= Problem =
Return each line of the records holding the string "label".
=== Section Start ===
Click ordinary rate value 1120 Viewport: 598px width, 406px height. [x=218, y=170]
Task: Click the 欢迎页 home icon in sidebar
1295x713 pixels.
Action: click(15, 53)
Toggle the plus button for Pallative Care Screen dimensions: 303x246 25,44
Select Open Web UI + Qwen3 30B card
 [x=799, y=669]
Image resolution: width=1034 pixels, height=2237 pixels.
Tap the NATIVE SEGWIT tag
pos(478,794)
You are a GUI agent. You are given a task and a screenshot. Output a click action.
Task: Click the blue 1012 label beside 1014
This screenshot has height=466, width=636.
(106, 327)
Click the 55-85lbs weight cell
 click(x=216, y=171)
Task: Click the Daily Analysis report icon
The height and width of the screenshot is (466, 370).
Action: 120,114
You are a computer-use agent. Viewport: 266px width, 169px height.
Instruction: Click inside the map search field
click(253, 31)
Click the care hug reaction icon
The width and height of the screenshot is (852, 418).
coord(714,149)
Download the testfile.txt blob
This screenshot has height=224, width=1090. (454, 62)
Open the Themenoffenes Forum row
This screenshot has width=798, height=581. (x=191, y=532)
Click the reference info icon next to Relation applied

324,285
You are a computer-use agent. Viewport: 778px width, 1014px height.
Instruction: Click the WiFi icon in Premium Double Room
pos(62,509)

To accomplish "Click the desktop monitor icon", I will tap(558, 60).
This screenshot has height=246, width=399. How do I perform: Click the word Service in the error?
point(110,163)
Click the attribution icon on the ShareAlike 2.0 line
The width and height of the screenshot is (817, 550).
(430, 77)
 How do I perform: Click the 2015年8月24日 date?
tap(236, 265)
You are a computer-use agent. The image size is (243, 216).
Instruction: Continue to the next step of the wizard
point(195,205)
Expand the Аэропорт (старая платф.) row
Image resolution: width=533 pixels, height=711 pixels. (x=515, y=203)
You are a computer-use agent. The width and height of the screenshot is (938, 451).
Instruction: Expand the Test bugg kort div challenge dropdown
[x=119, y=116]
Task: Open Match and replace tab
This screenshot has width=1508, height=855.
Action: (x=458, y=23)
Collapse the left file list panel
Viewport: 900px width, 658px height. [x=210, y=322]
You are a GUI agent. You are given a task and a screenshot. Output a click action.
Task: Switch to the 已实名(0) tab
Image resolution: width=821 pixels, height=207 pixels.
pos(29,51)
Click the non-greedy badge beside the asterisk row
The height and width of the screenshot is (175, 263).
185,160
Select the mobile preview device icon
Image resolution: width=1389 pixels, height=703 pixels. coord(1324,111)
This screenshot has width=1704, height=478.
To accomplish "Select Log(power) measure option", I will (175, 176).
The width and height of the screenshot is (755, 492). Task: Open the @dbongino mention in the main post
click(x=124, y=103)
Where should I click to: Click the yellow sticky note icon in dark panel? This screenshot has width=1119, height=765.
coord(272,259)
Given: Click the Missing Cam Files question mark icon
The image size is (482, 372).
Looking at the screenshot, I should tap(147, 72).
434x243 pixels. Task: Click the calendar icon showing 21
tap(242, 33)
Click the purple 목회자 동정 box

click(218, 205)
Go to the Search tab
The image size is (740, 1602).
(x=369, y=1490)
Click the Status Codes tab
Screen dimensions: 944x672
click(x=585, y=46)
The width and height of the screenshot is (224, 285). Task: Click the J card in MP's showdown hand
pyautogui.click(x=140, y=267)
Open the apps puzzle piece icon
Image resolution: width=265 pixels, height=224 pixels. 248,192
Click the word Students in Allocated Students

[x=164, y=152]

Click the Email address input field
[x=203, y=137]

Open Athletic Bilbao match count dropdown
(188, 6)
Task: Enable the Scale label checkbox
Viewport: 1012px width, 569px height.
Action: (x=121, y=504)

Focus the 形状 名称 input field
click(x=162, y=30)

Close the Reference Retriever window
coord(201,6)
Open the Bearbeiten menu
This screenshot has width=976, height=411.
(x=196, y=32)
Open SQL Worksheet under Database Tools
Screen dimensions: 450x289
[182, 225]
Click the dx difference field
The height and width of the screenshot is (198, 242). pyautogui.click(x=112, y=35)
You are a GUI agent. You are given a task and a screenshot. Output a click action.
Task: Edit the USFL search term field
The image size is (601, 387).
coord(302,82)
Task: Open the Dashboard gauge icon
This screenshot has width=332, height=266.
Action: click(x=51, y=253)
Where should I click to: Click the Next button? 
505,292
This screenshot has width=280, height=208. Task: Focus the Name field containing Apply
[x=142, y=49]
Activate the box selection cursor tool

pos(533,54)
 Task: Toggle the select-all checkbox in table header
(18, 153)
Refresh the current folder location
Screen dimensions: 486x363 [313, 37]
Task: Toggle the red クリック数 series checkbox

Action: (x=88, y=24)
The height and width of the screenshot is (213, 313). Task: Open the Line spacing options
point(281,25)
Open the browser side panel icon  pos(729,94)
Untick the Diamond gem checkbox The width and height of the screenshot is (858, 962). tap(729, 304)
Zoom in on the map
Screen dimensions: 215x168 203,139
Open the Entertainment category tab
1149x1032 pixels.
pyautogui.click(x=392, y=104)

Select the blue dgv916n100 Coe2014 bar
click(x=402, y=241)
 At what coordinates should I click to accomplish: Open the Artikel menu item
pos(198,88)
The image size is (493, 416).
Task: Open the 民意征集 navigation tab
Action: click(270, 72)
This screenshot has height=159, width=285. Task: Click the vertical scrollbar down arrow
=== Section End ===
= Output for this exercise =
Task: Click the blue 1012 label beside 1014
Task: Enable the Scale label checkbox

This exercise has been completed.